I was speaking with a reader a while back and we were talking about bloggers and running. As you probably know, running is everywhere on the blogs and it seems like everyone is running out the door for their next 8 miler.
She was telling me that she felt a tremendous amount of pressure to not only run, but to keep increasing her mileage.
I asked her why she felt this way and she said she felt like bloggers set the bar so high. If they were running 7 miles, she felt like she had to as well.
She also saw that some were increasing their workouts more and more and she questioned whether they were doing it for the sake of training or whether it was purely because they felt pressure to do more.
She said that she was pushing herself too hard and she wasn’t happy with her workouts anymore. Each workout became more of a scheduled chore than something fun and healthy for her body. And eventually something has to give. She got quite sick because her body was begging for rest.
For me it was an injury. Sometimes the only way our bodies can get us to rest is if we incur pain and physically cannot keep the same routine. My injury was very difficult and I realized that I too, felt pressure to maintain my previous activity levels.
I actually felt so much pressure that I had to stop reading running blogs for a while. When I couldn’t exercise, it was painful for me to read about others going on long runs or hitting new PR’s for a 5k. I felt low and I had to distract myself from the desire to run.
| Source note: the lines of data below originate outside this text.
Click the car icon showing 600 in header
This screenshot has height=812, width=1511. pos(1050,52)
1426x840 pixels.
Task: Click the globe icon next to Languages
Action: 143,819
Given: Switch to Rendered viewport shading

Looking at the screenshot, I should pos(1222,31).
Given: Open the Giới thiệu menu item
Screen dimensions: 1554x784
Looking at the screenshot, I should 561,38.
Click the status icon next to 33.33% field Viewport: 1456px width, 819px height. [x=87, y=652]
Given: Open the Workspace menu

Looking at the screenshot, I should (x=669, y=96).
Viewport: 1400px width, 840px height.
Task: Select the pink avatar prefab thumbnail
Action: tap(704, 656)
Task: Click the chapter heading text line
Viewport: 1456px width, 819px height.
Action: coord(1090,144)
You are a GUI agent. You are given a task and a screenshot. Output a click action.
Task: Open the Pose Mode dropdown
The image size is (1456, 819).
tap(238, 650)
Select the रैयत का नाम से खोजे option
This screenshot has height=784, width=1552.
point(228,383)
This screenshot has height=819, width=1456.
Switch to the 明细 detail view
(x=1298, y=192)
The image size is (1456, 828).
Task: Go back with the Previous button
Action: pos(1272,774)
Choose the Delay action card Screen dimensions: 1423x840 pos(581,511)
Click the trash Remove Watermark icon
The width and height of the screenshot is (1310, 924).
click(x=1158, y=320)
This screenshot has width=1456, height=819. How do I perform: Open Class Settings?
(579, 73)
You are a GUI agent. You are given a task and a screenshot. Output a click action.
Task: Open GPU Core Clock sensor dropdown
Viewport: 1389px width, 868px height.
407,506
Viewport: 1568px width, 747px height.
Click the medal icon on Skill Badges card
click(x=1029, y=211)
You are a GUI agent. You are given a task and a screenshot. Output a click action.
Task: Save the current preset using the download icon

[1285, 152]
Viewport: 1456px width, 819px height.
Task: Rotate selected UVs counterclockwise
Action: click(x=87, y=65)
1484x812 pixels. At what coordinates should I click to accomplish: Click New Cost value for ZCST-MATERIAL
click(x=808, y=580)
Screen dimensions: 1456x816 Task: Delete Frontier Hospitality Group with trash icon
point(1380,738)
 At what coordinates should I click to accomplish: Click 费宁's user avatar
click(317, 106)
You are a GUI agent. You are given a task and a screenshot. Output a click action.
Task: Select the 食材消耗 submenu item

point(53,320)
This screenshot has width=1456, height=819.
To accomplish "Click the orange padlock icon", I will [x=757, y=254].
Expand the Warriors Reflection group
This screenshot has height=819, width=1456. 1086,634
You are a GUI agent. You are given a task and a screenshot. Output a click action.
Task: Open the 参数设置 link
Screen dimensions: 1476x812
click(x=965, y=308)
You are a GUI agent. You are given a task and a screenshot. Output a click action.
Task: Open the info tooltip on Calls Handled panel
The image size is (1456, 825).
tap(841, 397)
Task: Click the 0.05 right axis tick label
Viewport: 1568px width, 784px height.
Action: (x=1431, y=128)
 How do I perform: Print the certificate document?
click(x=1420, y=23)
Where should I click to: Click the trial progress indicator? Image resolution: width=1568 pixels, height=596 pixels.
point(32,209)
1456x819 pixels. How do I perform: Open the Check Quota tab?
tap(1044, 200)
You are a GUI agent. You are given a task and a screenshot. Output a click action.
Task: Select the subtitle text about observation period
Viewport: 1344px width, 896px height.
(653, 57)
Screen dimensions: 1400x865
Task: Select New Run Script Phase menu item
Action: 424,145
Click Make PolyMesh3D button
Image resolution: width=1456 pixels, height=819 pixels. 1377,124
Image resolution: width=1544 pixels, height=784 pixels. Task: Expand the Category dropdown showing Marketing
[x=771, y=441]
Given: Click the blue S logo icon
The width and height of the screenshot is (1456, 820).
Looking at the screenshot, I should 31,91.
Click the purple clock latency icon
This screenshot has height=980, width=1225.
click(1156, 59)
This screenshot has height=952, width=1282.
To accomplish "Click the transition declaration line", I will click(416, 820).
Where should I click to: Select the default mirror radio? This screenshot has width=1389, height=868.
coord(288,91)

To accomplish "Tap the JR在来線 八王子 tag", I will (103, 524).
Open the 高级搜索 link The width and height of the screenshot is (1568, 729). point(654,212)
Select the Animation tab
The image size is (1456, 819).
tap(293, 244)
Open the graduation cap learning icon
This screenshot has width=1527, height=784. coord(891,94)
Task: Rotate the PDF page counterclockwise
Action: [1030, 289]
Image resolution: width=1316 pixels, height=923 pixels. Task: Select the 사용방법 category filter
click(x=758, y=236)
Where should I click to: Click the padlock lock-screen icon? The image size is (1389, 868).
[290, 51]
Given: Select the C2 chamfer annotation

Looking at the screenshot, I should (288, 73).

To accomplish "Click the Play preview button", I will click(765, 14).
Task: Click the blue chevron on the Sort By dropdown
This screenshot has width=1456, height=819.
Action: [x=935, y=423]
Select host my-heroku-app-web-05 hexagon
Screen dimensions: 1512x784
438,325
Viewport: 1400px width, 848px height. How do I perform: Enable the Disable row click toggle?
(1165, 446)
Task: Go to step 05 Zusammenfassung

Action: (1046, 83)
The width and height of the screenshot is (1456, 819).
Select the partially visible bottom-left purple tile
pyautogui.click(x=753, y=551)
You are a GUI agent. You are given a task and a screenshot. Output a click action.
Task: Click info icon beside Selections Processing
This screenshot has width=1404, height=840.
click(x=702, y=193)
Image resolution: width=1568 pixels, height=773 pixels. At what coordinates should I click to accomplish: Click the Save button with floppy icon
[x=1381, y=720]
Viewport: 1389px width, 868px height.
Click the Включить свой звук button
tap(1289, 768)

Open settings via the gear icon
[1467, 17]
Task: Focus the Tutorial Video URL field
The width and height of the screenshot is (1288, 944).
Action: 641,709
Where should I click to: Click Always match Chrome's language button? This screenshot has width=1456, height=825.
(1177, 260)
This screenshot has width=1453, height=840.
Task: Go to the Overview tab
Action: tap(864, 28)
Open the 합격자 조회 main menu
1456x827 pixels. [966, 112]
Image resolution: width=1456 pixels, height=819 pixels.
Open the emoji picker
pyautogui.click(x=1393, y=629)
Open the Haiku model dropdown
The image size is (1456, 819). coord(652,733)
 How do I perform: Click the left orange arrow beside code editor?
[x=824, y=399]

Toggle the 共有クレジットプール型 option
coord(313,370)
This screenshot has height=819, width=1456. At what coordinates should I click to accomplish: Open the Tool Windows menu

Being injured made me realize how much pressure I actually put on myself. I wondered what my readers would find interest in without my daily workouts. This is a health blog primarily, I thought, so certainly they will find their healthy activities elsewhere.
But what it made me realize is that the pressure we sometimes feel to ‘keep up with the Jones’’ is not put on us by anyone else but ourselves.
What I realized is that no one really cared whether I was still logging my planned 6 mile run or my Tuesday speed run. From what I saw, my readers didn’t up and leave. Actually, what I noticed is that readers showed an increased interest in my experience.
Injuries happen to everyone at some point and showing that I was vulnerable too made others feel like they could relate to me. I wasn’t some superhuman that could run and run and run.
I think when we feel any sort of pressure with respect to exercise or healthy eating we need to ask ourselves why we feel this way. I think it is easy to say ‘well so-and-so runs 19 miles a week and so should I’ and that is why I feel pressure.
But I think it is deeper than that.
I always think about the saying ‘no one can make you feel inferior without your consent’.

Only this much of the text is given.